公认的 PEP 危险因素包括:年轻女性、可疑 SOD、胆红素正常、既往 PEP 病史、主胰管显影、乳头球囊扩张、胰管括约肌预切开等。以往认为,胰管括约肌预切开是 PEP 的危险因素,而现在越来越多的研究者认为,预切开本身并不是导致 PEP 的原因,真正的原因是胰管括约肌切开前的一些因素,包括反复多次插管所致的括约肌痉挛、乳头水肿、胰管显影、胰管损伤等[23]。术中尽早经胰管括约肌预切开恰恰减少了这种损伤,通畅了胰胆管开口,理论上减少了 PEP 的发生[23]。对高危患者,一旦导丝进入胰管,选择提前尽早预切开,避免了插管不顺后的被动切开,起到了事半功倍的作用。国内研究[24-25]结果表明,胰管括约肌预切开可以提高困难插管成功率,有效降低并发症的发生率。国外 Cennamo 等[6]发表的荟萃分析结果也显示,早期预切开组的 PEP 风险比常规插管组显著降低。
本研究是对于尽早经胰管括约肌预切开和胰管支架 2 种方法预防 PEP 的对比观察,未设立无干预措施对照组,这是因为,既往认为 2 种方法均能预防 PEP 发生,而本研究的目的是在既往基础上重点观察 2 种方法在高危人群中的 PEP 预防效果差别。本研究结果表明,在 ERCP 高危患者中,2 种技术的 PEP 发生率均比较低(3.3% 和 3.2%),且2 组间没有明显区别。笔者考虑,尽管操作是在有选择性的高危人群中进行的,但是 2 种方法的胆管插管成功率均较高,插管时间较短,PEP 发生率较低,有较好的 PEP 预防作用。
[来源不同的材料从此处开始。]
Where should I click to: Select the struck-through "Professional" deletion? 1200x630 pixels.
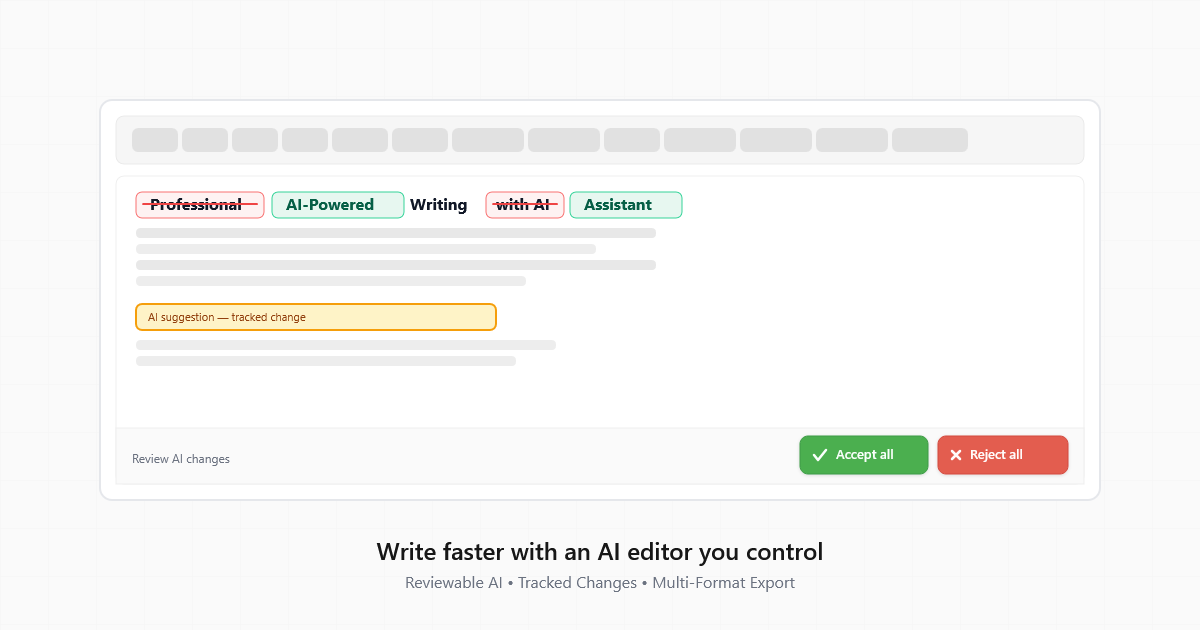click(x=199, y=205)
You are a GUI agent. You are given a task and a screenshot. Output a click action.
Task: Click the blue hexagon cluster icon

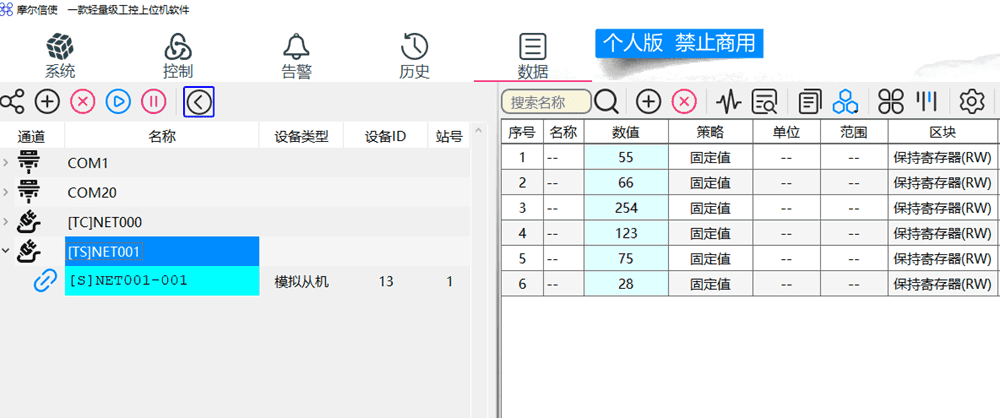(848, 101)
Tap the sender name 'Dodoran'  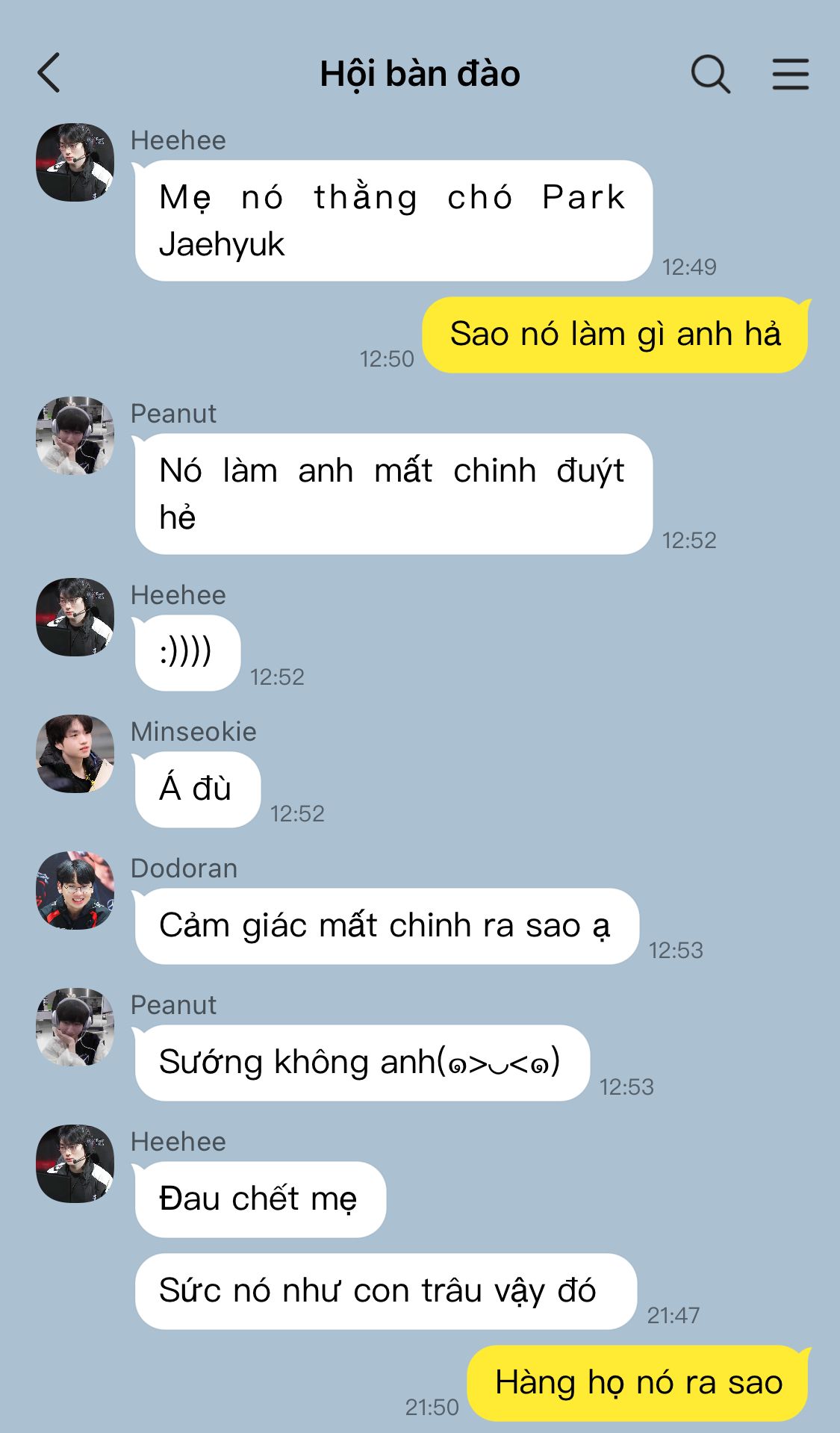[184, 868]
一般认为,胰管括约肌预切开的部位在胆胰汇合处,因肉眼无法观察到切开程度,发生出血的风险会增加,并且会导致操作较为麻烦,可能导致插管时间增加[26]。本研究结果表明,2 组患者的总并发症发生率类似,且预切开组的出血并发生症发生率无明显增加;此外,2 组患者的插管成功率无显著差别,但预切开组的插管时间显示出一定的优势,可能与早期预切开减少了胆管插管尝试的次数有关。
总之,本研究结果表明,对于包含 PEP 危险因素的高危患者,早期的经胰管括约肌预切开与胰管支架置入,两者的 PEP 发生率无明显差别;此外,2 组患者的总并发生发生率相似,但经胰管括约肌预切开方法的插管时间更短。当然,ERCP 时患者获益最大化是我们的终极目标,避免 PEP 发生的最好方法就是严格掌握 ERCP 的适应证,明确 PEP 的相关危险因素,尽量减少不必要的 ERCP 操作,同时 ERCP 由经验丰富的内镜医师操作[27]。但必须强调的是,本研究存在一定的局限性,即样本量相对较小,统计数据可能存在偏倚,尚需累积病例进行大样本分析,同时需要更多类似研究予以证实。